Participants
- Nic Jansma, Andy Davies, Barry Pollard, Dan Shappir, Noam Helfman, Noam Rosenthal, Patrick Meenan, Sean Feng, Tariq Fafique, Yoav Weiss, Andy Luhrs, Michal Mocny, Ian Clelland, Alex Christensen, Sia Karamalegos, Aoyuan Zuo
Admin
- March 14 at 1pm EST / 10am PST
Minutes
Recording
- Pat: Compression dictionary transport uses HTTP responses for compression dictionary for bz, zstd
- ... Main trigger is Use-As-Dictionary response header, with match pattern
- ... Most of these should look similar to last time, but there are some tweaks
- ... Can trigger fetch of a standalone dictionary
- ... Use case in static case, using a static dictionary for site-wide JavaScript
- ... Seeing pretty good savings when individual JavaScript resources get fetched
- ... Spin between dynamic and static cases
- ... Browser when it has a match for available dictionary on request, adversities Available-Dictionary header with hash
- ... If server agrees and has matching dictionary, respond with Content-Dictionary header and Content-Encoding
- ... Browser treats as normal response at that point, smaller
- ... Chrome 123 hsa a new Origin Trial CompressionDictionaryTransportV2
- ... Need new tokens
- ... Spec changed slightly so it's not quite compatible
- ... IETF draft 03 which has current changes, and is being discussed IETF in March
- ... Hopefully we're done with most of bike-shedding, minor tweaks going forward
- ... Open issues with WHATWG for HTML and Fetch, plan is to open PRs on specs themselves
- ... Changes
- ... Sec-Available-Dictionary is now Available-Dictionary, no Sec-
- ... "sbr" is now "br-d" to match "zstd-d"
- ... When server uses Content-Dictionary for resource, it has to add the header and hash of dictionary used in response as well as Content-Encoding.
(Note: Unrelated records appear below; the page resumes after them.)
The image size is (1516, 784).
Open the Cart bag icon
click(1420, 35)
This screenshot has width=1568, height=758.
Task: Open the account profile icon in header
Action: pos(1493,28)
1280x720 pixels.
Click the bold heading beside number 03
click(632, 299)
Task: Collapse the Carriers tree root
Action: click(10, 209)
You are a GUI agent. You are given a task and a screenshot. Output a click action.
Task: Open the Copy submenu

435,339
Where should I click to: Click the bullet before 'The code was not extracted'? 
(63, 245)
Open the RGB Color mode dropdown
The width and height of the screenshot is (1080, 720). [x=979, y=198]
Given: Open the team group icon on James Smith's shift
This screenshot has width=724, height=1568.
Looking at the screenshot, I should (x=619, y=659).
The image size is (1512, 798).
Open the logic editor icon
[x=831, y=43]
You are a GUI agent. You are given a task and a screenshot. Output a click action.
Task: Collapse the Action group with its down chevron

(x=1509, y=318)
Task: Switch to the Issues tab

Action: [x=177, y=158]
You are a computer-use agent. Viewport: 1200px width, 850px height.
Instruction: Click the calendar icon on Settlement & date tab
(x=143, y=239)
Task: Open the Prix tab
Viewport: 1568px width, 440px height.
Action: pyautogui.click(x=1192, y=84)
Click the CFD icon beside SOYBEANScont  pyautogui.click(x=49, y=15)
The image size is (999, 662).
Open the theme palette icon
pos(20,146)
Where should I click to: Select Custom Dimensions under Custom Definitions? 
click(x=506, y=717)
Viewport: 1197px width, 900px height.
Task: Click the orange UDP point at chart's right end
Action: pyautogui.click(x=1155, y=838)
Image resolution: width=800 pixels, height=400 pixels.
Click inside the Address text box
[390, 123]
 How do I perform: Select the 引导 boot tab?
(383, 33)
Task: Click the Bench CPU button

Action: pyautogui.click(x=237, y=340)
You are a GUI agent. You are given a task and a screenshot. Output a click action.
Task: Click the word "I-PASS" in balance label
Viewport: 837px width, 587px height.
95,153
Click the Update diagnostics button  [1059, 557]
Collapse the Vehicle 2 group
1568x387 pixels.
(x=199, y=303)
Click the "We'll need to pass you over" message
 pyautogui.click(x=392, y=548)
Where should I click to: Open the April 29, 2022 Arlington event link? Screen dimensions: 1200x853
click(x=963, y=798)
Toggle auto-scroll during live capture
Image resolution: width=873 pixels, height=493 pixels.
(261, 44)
Previously C-E implied it was used, more specific
- ... Controversial: Dictionary hashes, in Content-Dictionary and one Available-Dictionary, used to be a hex string, now a structured field byte-string
- ... :base64: encoded string of the hash
- ... "ttl" was removed, had lifetime independent of cached response lifetime. Removed in favor of using cache lifetime of response plus any stale-while-revalidate
- ... "match" was a wildcard expression thing, now it's a URLPattern (same-origin as resource being used)
- ... "match-dest" is added to Use-As-Dictionary header. e.g. site-wide dictionary being used and you don't want it sent for images
- ... "id" opaque to clients, echo'd back in future requests as "Dictionary-ID" if you index as something other than hash, you can use your own ID of dictionary being used
- ... Discussion: Sad in move from hex strings to base64 encoded hashes
- ... Hex strings are what hashing spit out, makes it easy to map from Request Header to file system
- ... Generally you want to do some processing to request header anyway, e.g. to make sure it's valid. Maybe overblowing DX challenges?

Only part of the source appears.